— Instruction a —
Answer these questions about the excerpt on out-of-distribution states:
(i) Which reference is said not to teach assigning greater probability weights to sampled out-of-distribution states?
(ii) From what dataset does the quoted passage say OOD states are sampled?
(iii) What does the excerpt say the uncertainty quantification of Bai corresponds to?

— Source excerpt —
However, Levine does not teach to assign probability weights to the sampled states that are out of distribution the probability weights assigned to the sampled states that are out of distribution are greater than probability weights assigned to in-distribution states that are within the dataset.
Bai teaches to assign probability weights to the sampled states that are out of distribution the probability weights assigned to the sampled states that are out of distribution are greater than probability weights assigned to in-distribution states that are within the dataset (“The OOD datapoint consists of states sampled from the training buffer, the corresponding OOD actions sampled from the current policy, and the corresponding OOD target based on the estimated Q-function and uncertainty quantification… Specifically, we sample OOD states from the in-distribution dataset Din.”, pg. 2, second paragraph; pg. 4, third and fourth paragraph) (The uncertain quantification of Bai indicates, and corresponds to a probability weight which are assigned to specifically sampled out-of-distribution states. In combination with Levine, which assigns greater weight to OOD state-action pairs, it would be easy to configured the combination to assign greater weight to the OOD states of Bai using the method of doing so, as disclosed by Levine.)

— Instruction b —
Arrange the lines of the listing as a Markdown table with the columns Row and Line, leaving out blank lines. Include only the lines from the one containing "Where should I click to: Open the Charts" through the end of the listing.

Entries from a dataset
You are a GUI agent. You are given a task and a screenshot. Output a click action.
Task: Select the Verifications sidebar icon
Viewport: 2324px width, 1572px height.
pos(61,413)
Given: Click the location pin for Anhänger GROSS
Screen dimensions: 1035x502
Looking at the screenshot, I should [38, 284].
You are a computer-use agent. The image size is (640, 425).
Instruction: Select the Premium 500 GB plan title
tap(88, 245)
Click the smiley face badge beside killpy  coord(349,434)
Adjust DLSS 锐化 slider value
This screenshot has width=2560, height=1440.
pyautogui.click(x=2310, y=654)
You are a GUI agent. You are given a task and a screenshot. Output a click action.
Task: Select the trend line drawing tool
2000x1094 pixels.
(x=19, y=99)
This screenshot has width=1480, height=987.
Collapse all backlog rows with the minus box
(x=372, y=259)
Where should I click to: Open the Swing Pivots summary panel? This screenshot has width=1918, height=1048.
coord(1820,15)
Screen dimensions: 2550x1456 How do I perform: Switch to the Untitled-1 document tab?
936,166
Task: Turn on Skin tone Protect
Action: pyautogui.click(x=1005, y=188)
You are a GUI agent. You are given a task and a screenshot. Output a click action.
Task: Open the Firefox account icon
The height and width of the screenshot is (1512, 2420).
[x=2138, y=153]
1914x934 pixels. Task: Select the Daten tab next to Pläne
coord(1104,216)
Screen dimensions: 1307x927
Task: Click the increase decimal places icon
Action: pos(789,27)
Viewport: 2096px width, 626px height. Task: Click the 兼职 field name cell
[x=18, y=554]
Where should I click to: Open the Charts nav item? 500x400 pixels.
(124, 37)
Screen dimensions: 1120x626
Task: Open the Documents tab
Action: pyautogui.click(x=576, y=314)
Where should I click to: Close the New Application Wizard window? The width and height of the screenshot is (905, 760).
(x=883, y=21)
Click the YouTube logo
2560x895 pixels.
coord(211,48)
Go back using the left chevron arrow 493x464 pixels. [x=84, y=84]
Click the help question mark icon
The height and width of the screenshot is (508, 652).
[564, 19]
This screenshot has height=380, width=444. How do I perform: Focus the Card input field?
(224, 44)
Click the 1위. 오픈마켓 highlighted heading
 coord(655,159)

— Exercise response a —
(i) Levine
(ii) The in-distribution dataset Din
(iii) A probability weight assigned to specifically sampled out-of-distribution states

— Exercise response b —
| Row | Line |
|---|---|
| 1 | Where should I click to: Open the Charts nav item? 500x400 pixels. |
| 2 | (124, 37) |
| 3 | Screen dimensions: 1120x626 |
| 4 | Task: Open the Documents tab |
| 5 | Action: pyautogui.click(x=576, y=314) |
| 6 | Where should I click to: Close the New Application Wizard window? The width and height of the screenshot is (905, 760). |
| 7 | (x=883, y=21) |
| 8 | Click the YouTube logo |
| 9 | 2560x895 pixels. |
| 10 | coord(211,48) |
| 11 | Go back using the left chevron arrow 493x464 pixels. [x=84, y=84] |
| 12 | Click the help question mark icon |
| 13 | The height and width of the screenshot is (508, 652). |
| 14 | [564, 19] |
| 15 | This screenshot has height=380, width=444. How do I perform: Focus the Card input field? |
| 16 | (224, 44) |
| 17 | Click the 1위. 오픈마켓 highlighted heading |
| 18 |  coord(655,159) |